Friday, April 15, 2011

Writing Rituals

Imagine that you need a jump-start to your writing sessions. It's probably not that difficult to do because most of us DO need a kick in the pants on a regular basis. Unless you've just begun a new work-in-progress and are completely enamored of your exciting new plot, compelling characters and sparkling prose, you're like the rest of us - past the honeymoon stage and thinking of a quickie divorce.

What we need are some ways to jump-start our writing. After doing a bit of research on the Zen of reaching for the here and now so that our spirits have access to our best creative energies, I've put together several techniques to help you escape the nonexistent past and future. I want you to feel relaxed and open toward your work and to allow the muse to meet you at the keyboard and flow through your fingers. The following practices of breathing, stretching and finding your voice are practical and inspiring. I hope the results are revelatory. (One caveat: not all the following techniques will apply to you. Pick and choose the ones that fit your personality. But DO try all of them.)

This first technique is designed to loosen your body because an uptight one hinders your frame of mind. Ready? Okay, everyone stand up. Up, up! Come on. Now stick your hands in your armpits, flap your elbows up and down and simultaneously do deep-knee bends. When you can do this easily, without screeching or swearing, gradually begin to honk like a goose. "WTH?" you mutter. No! No muttering allowed, only honking. Don't you feel loose as a goose and completely uninhibited now? Even if you're not, your muse is laughing her arse off and is ready to begin work.

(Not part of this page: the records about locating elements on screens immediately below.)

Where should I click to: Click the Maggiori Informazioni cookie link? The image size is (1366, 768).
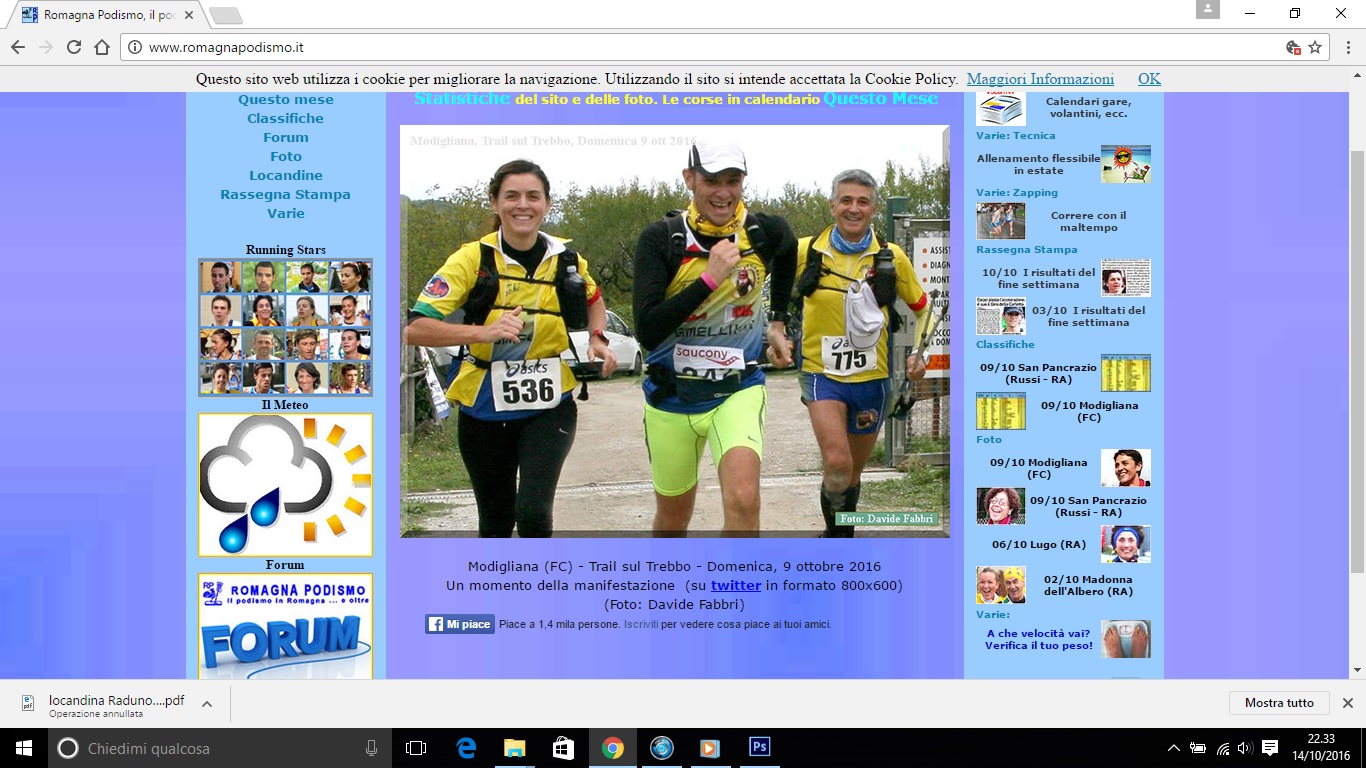(x=1040, y=79)
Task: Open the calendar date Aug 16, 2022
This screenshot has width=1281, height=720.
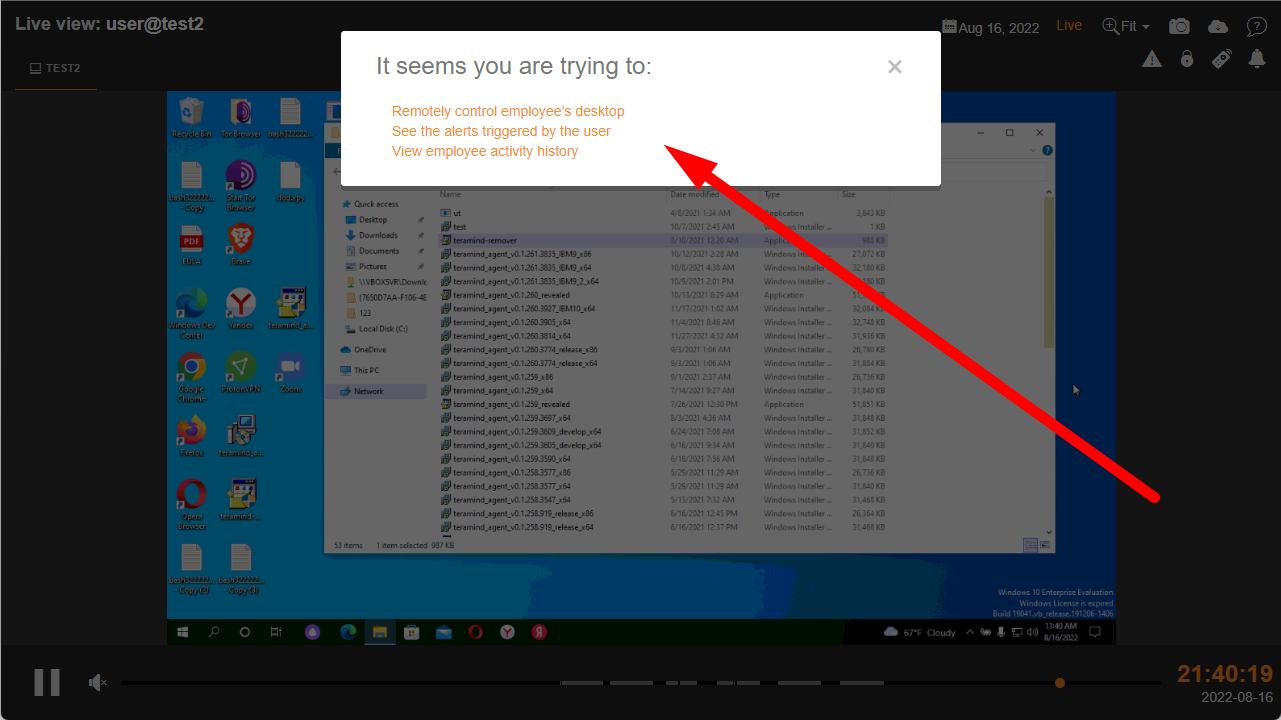Action: coord(994,27)
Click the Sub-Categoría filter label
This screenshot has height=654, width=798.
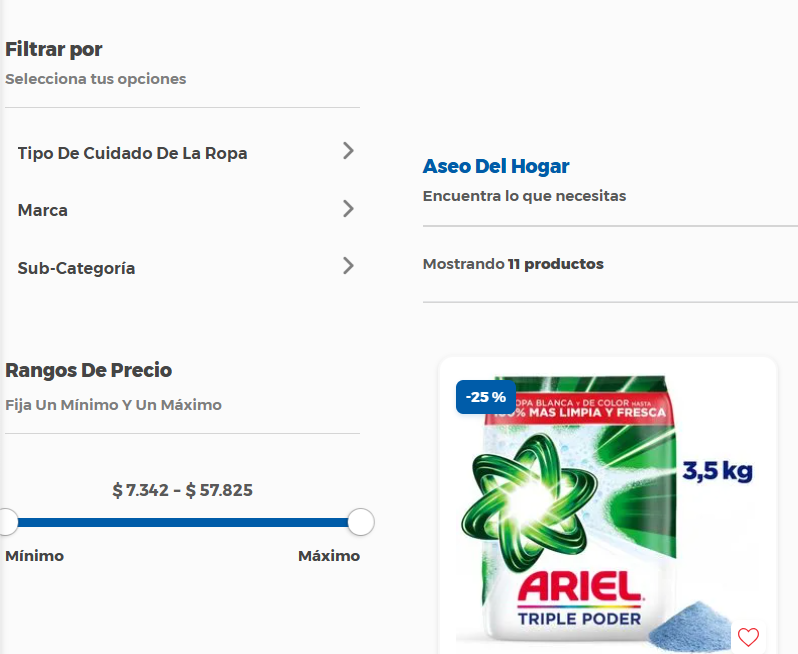pyautogui.click(x=76, y=268)
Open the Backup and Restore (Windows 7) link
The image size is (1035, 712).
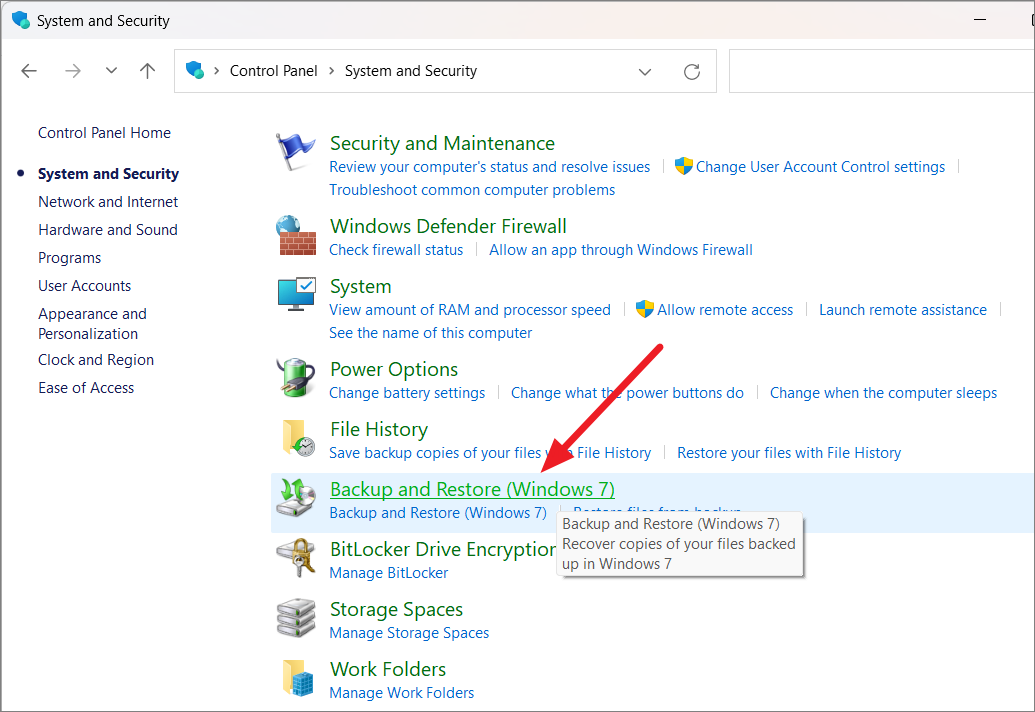coord(471,489)
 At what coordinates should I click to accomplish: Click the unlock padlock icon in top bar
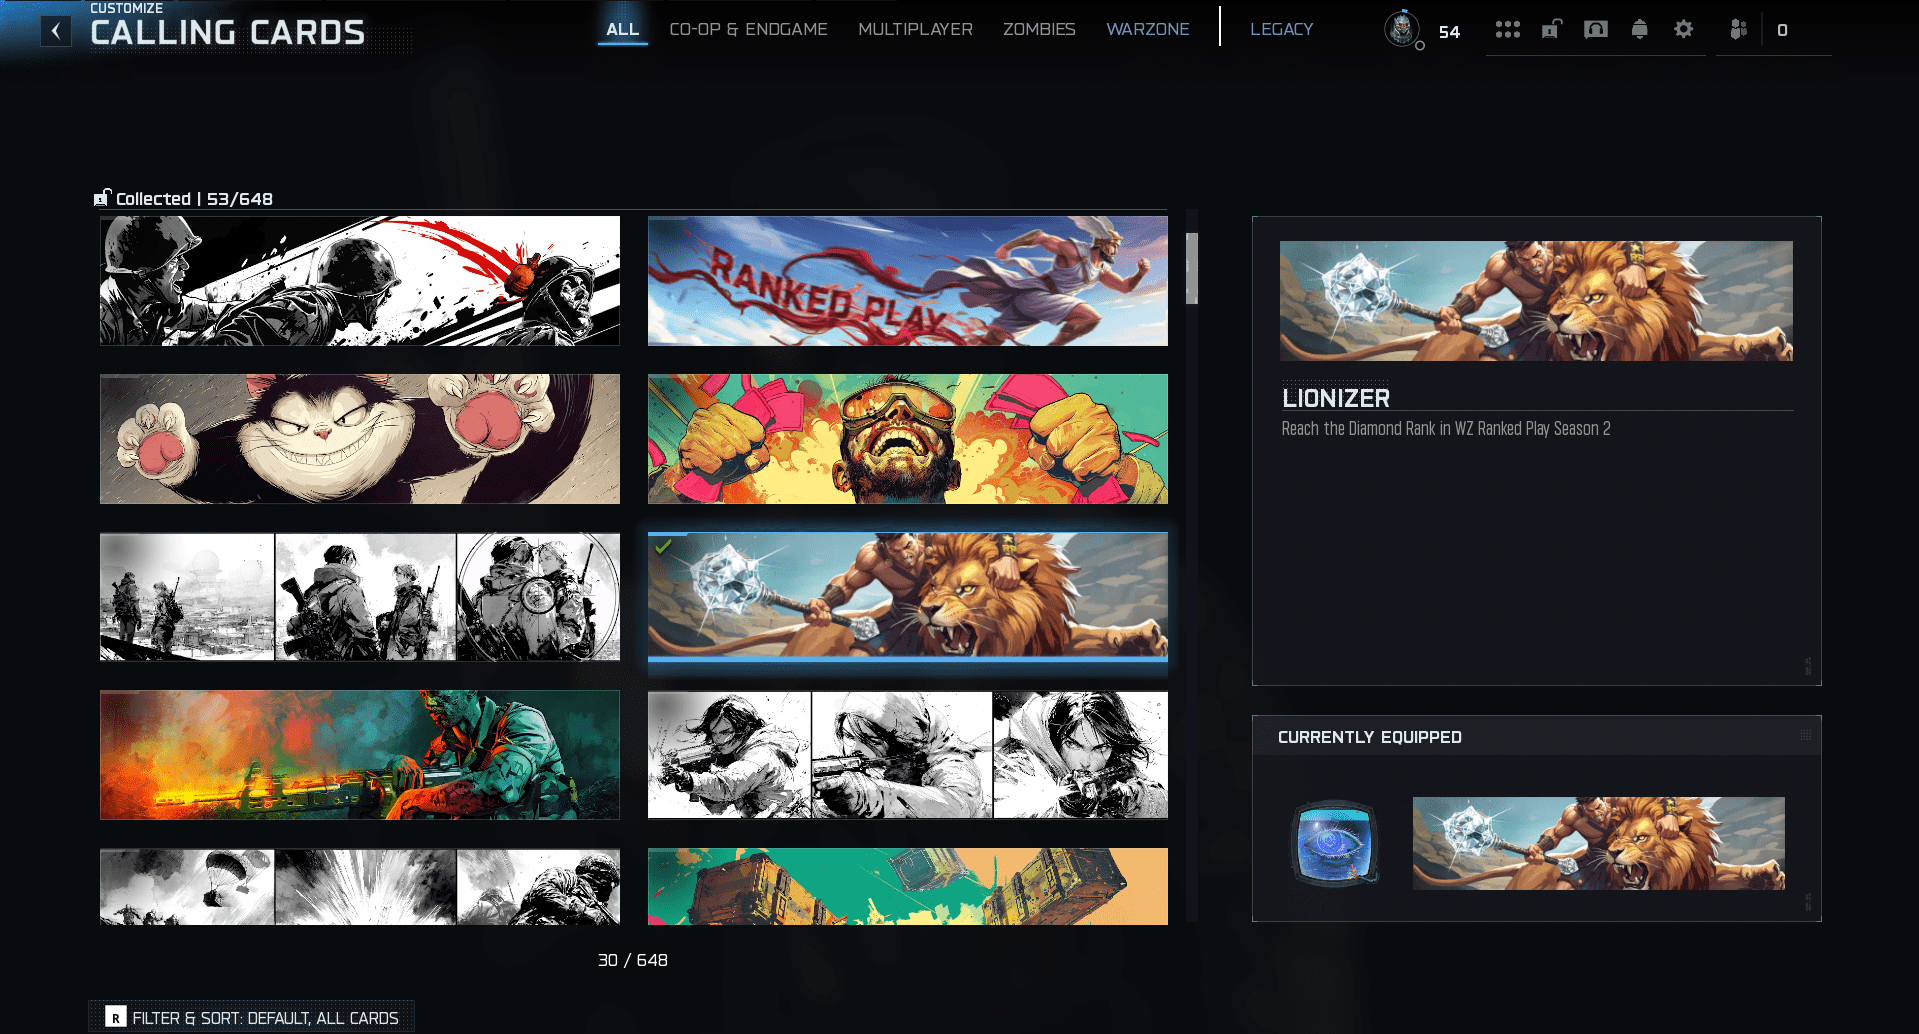1551,30
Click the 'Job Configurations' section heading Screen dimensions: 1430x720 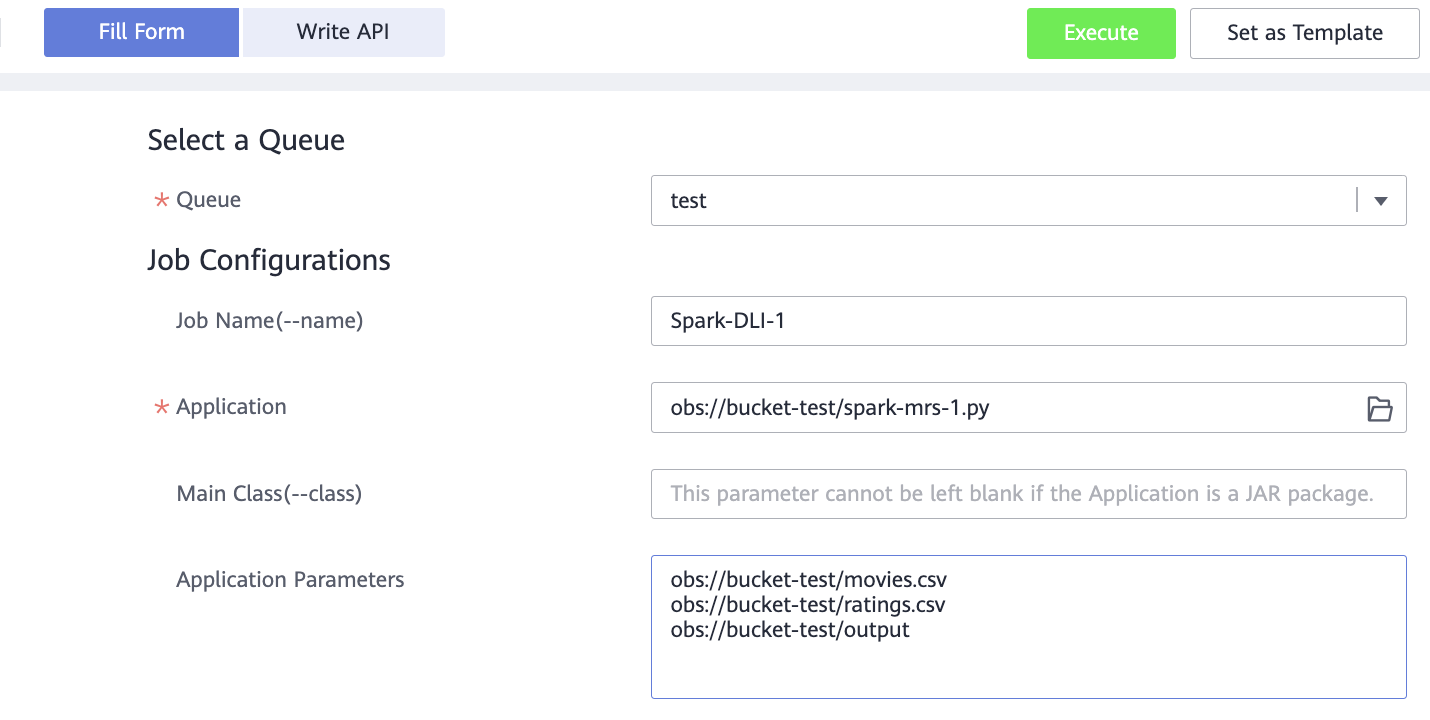[269, 261]
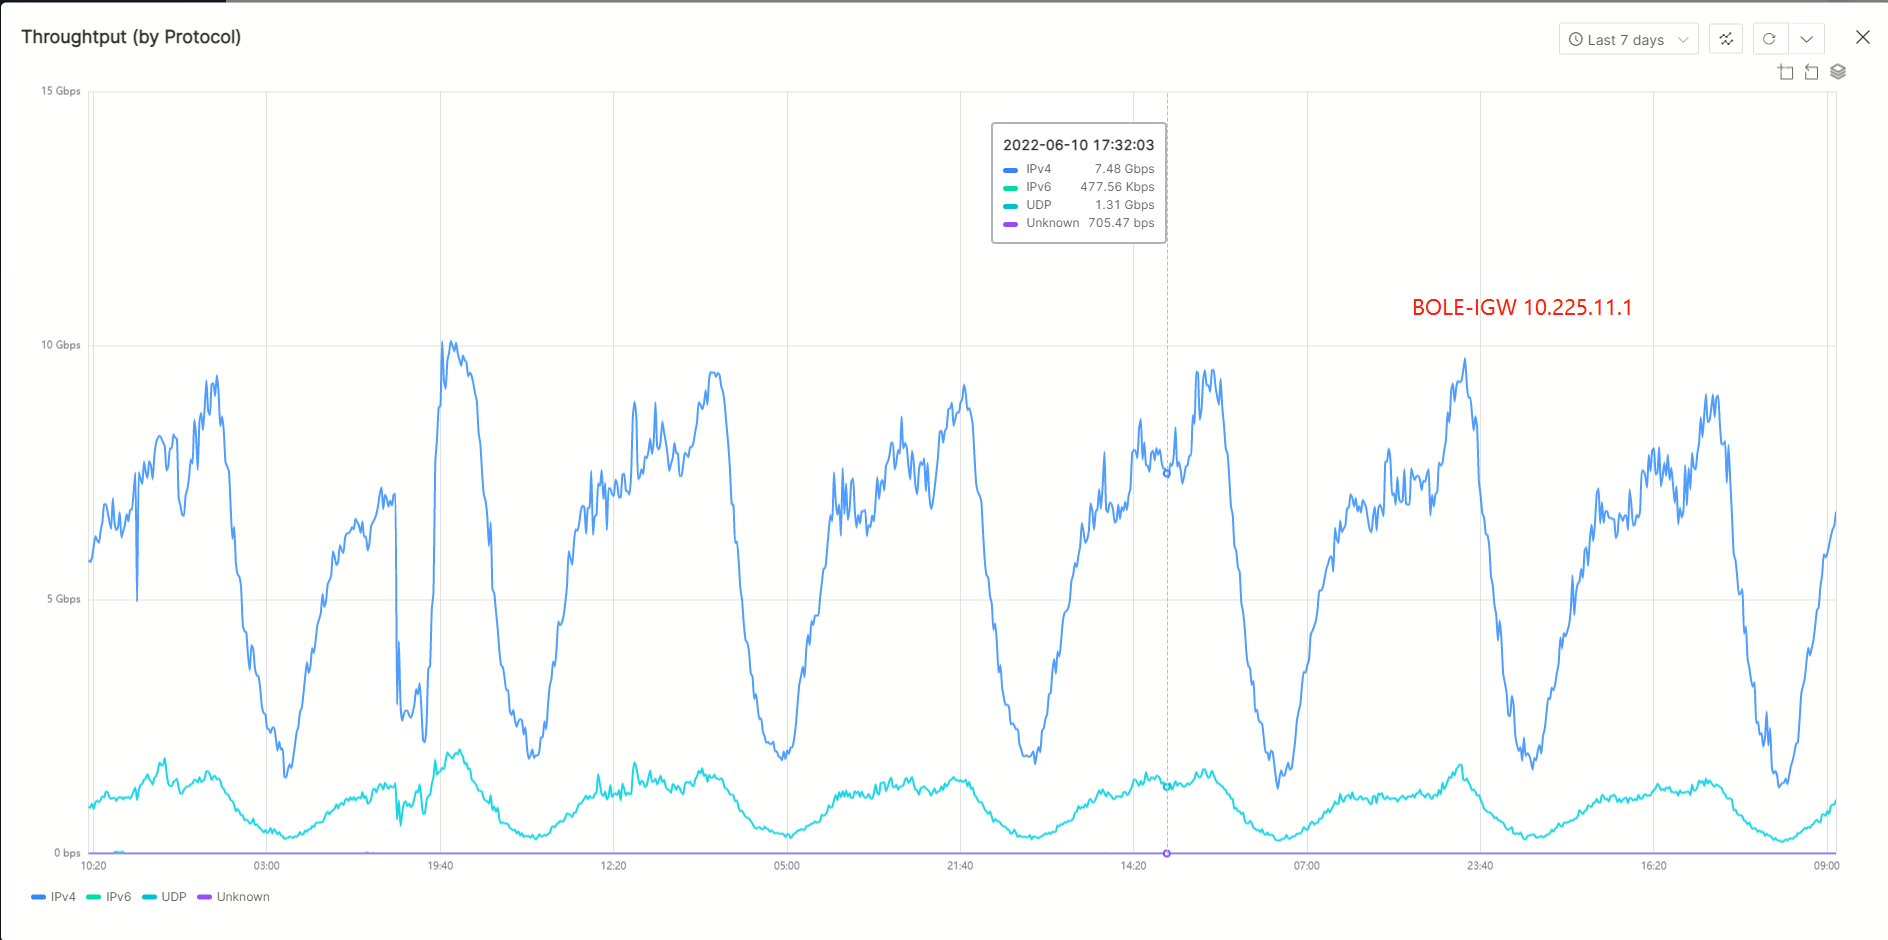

The second technique works with your breath. Proper breathing is necessary for high brain functioning. Think of all the times you sat and watched the cursor on the screen blinking impatiently, hopefully, anticipating the next keyboard strokes that would set it in motion, let it race across the computer screen with absolute abandon. It blinked and you cussed your writer's block. All you need is this breathing exercise which will light those brain cells on fire with pure, unadulterated oxygen. Ready? Stand up. Again. Come on, you can't do this sitting on your duff. Now reach as high as you can and take a deep breath. Feel your lungs expand and your head grow light. Exhale slowly and hum your favorite television commercial ditty. Do this five times or until you pass out from too much fresh air.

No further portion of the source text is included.